Alguien vio el jeep y dio la voz de alarma. Cuando nos encontraron tras dieciocho horas de búsqueda, nuestra madre lloraba mientras nuestro padre sacaba los correas de las trabillas de sus pantalones, serio, despacio y mirándonos. Menuda paliza.
Nos castigaron a trabajos forzados, a limpiar de rabo a cabo la iglesia parroquial y pintar las cercas de los patios. Y eso no fue justo. Cada falta un castigo. No dos, ni tres. Uno. Creemos que los mayores sintieron envidia, porque mejor proeza nunca hicieron ellos.

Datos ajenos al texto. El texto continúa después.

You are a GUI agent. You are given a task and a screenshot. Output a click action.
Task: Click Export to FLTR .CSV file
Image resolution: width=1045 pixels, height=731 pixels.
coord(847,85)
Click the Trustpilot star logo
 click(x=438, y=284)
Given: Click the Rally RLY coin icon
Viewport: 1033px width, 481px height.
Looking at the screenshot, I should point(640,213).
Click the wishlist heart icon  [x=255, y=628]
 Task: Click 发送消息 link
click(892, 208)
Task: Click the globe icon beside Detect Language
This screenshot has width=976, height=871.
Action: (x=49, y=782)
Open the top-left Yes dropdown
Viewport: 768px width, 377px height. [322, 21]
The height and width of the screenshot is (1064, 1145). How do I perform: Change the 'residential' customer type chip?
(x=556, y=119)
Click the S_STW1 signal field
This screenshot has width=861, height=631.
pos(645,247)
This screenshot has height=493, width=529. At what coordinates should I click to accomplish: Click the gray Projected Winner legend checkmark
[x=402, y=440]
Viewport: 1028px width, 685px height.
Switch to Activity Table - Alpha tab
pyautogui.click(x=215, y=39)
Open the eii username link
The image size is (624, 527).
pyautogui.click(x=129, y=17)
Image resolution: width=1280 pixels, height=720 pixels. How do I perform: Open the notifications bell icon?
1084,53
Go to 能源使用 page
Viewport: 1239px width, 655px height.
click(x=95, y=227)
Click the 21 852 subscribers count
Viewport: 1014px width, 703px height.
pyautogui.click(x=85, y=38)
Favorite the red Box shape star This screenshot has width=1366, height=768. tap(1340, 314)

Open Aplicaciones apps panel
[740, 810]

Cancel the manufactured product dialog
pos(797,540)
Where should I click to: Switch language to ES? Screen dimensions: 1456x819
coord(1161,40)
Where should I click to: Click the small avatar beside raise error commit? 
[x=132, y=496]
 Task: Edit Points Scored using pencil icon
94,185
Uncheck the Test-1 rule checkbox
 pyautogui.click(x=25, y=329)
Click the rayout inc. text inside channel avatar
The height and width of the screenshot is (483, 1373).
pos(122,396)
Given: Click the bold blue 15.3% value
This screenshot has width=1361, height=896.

Nuestra intención fue dejarles descansar una semana pero nuestro progenitor que no sabe estarse quieto se postuló para alcalde. Daba mítines por todos los pueblos. Y sus hijos no iban hacer menos. Un día al salir de clases hicimos una concentración, esta vez de protesta, enseñando las huellas que aún se podía ver en nuestros cuerpos y pidiendo que no votaran a nuestro verdugo porque si eso se lo hacía a sus hijos qué no haría a los ajenos.
Nuestro minuto de gloria duró el tiempo que necesitó nuestro padre para subir al escenario y bajarnos de allí asidos como conejos. De paso compró tres cadenas con tres candados en una ferretería. Al llegar a casa ató nuestros pies a las patas de nuestras camas sin acordarse que se podían desenroscar; lo que hicimos, y sin pérdida de tiempo, salimos a la calle con estruendo de grilletes para denunciar al mundo que la esclavitud… seguía vigente.